At the moment, the combo of pagedjs with a headless browser is my first recommendation when you need something to output pdf automatically.
Weasyprint looks nice, I have yet to use it. It probably has the advantage of not using an actual browser document (with all the relayouting problems), and may use fewer resources in terms of time and memory (I'd have to check though). The disadvantage is also it's not an actual browser document, meaning you need to render the html and css in some form before passing it to weasyprint.
Using a headless browser makes it easier in general to do some fancy stuff like music sheets or embed js chart libraries and so on.
> meaning you need to render the html and css in some form before passing it to weasyprint
I'm not sure I understand this part. WeasyPrint is a rendering engine; it takes an HTML file as input and outputs a PDF.
I can't speak to resource usage, since this was very ad-hoc. For my needs, it was very simple to set up, and worked on the first try. I was testing with about five pages of content, and on my M1 MBP it rendered out the PDF pretty close to instantaneously, which was nice for the edit/refresh cycle. Preview on MacOS actually live reloaded when the PDF changed, which was a pleasant surprise.
With "render" I meant you need to first create the html and css before handing it over to weasyprint. You can't use browser-based chart libraries unless you convert their output to svg or other image formats first.
With a headless browser you can use for example react to generate the document, you can just insert any chart library and so on.

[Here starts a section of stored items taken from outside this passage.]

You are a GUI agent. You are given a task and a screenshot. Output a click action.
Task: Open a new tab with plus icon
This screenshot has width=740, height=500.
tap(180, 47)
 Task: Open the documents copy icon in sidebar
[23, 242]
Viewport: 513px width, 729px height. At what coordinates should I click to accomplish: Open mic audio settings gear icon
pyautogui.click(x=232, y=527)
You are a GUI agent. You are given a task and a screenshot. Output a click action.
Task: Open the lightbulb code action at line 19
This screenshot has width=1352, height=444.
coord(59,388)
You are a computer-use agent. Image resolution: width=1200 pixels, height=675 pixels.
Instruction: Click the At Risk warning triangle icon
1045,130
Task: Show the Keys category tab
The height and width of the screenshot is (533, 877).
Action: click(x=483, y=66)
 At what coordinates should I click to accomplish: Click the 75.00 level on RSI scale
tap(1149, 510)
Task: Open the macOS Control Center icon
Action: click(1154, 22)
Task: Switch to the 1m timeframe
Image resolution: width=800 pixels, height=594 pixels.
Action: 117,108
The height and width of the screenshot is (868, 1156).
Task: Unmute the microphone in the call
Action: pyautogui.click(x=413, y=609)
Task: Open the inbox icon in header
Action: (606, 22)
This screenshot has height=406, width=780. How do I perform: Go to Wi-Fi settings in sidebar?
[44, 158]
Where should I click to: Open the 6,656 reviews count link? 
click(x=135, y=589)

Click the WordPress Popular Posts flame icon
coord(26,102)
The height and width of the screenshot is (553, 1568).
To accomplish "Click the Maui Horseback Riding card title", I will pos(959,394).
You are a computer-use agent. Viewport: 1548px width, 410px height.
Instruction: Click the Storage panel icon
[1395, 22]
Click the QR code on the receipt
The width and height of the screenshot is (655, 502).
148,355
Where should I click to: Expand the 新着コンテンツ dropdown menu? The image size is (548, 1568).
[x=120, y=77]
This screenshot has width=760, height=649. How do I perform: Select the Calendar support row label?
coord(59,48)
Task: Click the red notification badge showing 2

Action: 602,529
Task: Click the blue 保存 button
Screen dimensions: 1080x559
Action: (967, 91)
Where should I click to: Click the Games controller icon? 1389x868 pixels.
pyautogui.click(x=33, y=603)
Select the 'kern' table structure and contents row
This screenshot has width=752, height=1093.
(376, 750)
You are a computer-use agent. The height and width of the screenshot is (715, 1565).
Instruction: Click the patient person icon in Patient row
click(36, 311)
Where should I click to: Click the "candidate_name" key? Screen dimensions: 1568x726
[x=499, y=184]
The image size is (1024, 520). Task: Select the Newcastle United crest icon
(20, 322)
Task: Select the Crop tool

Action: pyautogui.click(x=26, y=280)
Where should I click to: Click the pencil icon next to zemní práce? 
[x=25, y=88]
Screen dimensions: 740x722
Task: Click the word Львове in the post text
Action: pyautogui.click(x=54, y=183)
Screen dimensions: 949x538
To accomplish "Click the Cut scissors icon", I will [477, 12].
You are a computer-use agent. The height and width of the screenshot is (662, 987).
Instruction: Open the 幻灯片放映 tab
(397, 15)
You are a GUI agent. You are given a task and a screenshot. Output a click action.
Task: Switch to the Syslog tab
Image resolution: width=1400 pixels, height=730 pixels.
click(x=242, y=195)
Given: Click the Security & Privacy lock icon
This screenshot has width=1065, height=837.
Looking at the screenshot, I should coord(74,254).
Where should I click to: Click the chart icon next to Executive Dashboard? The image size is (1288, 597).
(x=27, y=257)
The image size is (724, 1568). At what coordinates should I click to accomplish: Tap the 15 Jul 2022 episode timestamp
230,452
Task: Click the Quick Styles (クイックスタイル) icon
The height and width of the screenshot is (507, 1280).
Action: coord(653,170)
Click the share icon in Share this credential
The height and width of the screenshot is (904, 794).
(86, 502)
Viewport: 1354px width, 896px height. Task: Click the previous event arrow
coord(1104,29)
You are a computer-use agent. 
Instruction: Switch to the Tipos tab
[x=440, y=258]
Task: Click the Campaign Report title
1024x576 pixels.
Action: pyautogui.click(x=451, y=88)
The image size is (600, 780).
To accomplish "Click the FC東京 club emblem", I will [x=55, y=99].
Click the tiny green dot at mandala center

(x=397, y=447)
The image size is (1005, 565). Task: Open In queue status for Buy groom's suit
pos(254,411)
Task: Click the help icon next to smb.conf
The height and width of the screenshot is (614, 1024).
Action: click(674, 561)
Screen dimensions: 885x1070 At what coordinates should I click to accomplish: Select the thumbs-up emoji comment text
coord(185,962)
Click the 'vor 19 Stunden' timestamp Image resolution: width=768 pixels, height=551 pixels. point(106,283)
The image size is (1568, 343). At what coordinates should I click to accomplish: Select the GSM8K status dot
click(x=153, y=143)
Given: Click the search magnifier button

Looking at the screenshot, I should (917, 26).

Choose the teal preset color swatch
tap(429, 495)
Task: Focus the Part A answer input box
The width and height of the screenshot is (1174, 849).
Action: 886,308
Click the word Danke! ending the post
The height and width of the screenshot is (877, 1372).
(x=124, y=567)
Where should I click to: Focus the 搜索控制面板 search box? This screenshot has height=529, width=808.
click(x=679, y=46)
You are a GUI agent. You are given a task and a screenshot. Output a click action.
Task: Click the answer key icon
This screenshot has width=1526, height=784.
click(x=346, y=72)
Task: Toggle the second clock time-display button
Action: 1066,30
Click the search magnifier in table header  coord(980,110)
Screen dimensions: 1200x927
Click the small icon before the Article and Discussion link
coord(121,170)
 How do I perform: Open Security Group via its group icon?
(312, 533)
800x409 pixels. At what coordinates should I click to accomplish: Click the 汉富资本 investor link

And regarding resource usage I had scenarios of "pdf as a service" in mind, where you need to generate pdfs dynamically. Reporting, invoices, what have you.
Ah, gotcha. I was focused on my use case of static text.
If your charting library runs server-side and outputs HTML/CSS, then it'd work fine, but most of that stuff requires javascript, and yeah, WeasyPrint doesn't have an interpreter. Once you're already paying the overhead of a browser, you're probably better off using a JS polyfill than piping through another tool, unless paged.js is an insane resource hog (which seems unlikely).
Thanks for pointing this out. I came across paged.js but for some reason thought it wasn't implementing the margin boxes – I think I just searched their documentation page for @top-center and didn't find it. Looking again, I see that they definitely do.
If I wanted to write a book, how does this translate to the publisher's standards when it comes time to hand in the design? Do publishers accept css files? How does that whole publishing pipeline work with this css framework?
That would depend very much on your publisher... that could be anywhere from "use this page size and send a PDF" to "manuscripts only and our designer/typesetter/etc. will work on the rest". As someone who has used CSS in the way described here, I think it's beneficial even if you end up having to redo it in InDesign. It may not be a perfect 1:1 but simply coming up with the rules will make setting up styles and master pages in publishing software much more straightforward.
If you're self publishing (like I was), your publisher is probably Amazon, and they take a PDF, which is the output of weasyprint.
I haven't looked at wider distribution, but I believe most of the print on demand publishers accept a PDF file. I think some (all?) also take InDesign, which is Adobe's thing.
Publishers (traditional ones like Random House, HarperCollins) would take a Microsoft Word document manuscript. Each publisher has guidelines for their manuscript.
They will handle the typesetting themselves.
You need to do it all only if you are self-publishing.